Set task — In the text on lumber grading, what two broad categories are the various grades first divided into?

Extracted text —
--- Start ---
The various grades can first be divided into two broad categories:remanufacture, and construction.
Remanufacture grading is applied to wood used in industry. There are, for example, pencil stock, barrel stave, ladder rail, and stadium seat stock grades, each emphasizing particular qualities needed by a certain industry. Many such grades are encountered only in a particular part of the country, and in any case you won't find them in the average lumber yard.
A second class of remanufacture grades is industrial clears, used for kitchen cabinets, for example. Because appearance is important, the grading of industrial clears somewhat resembles that of hardwood.
--- End ---
Source excerpt —
--- Start ---
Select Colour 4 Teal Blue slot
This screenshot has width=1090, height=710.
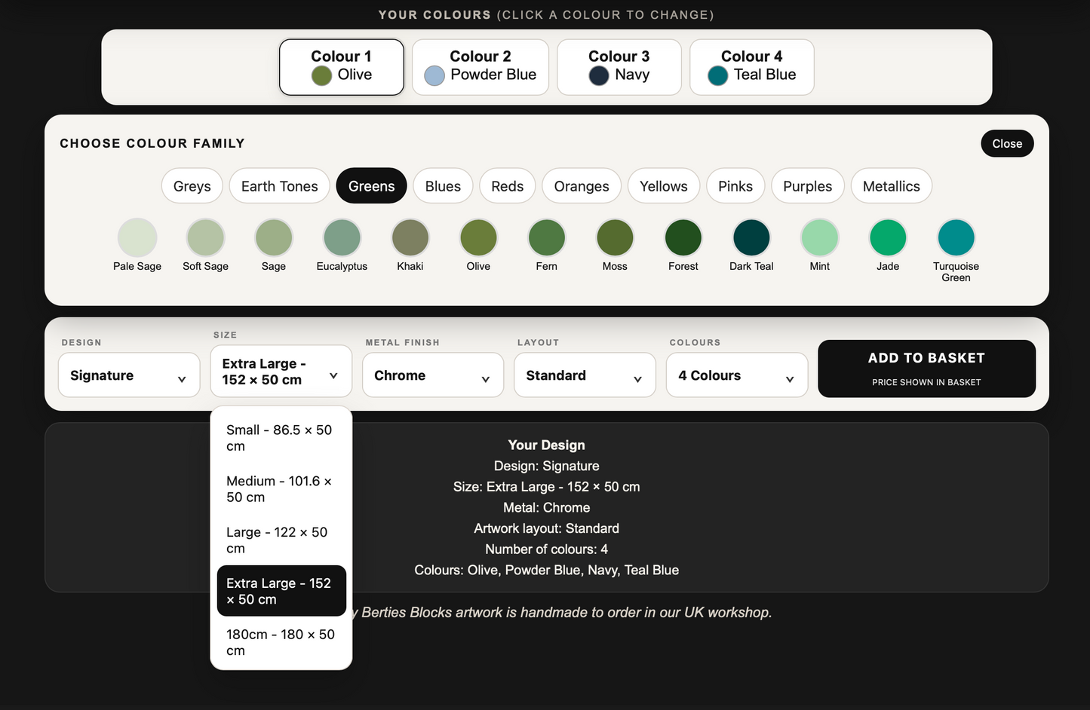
--- End ---
Exercise solution — Remanufacture and construction.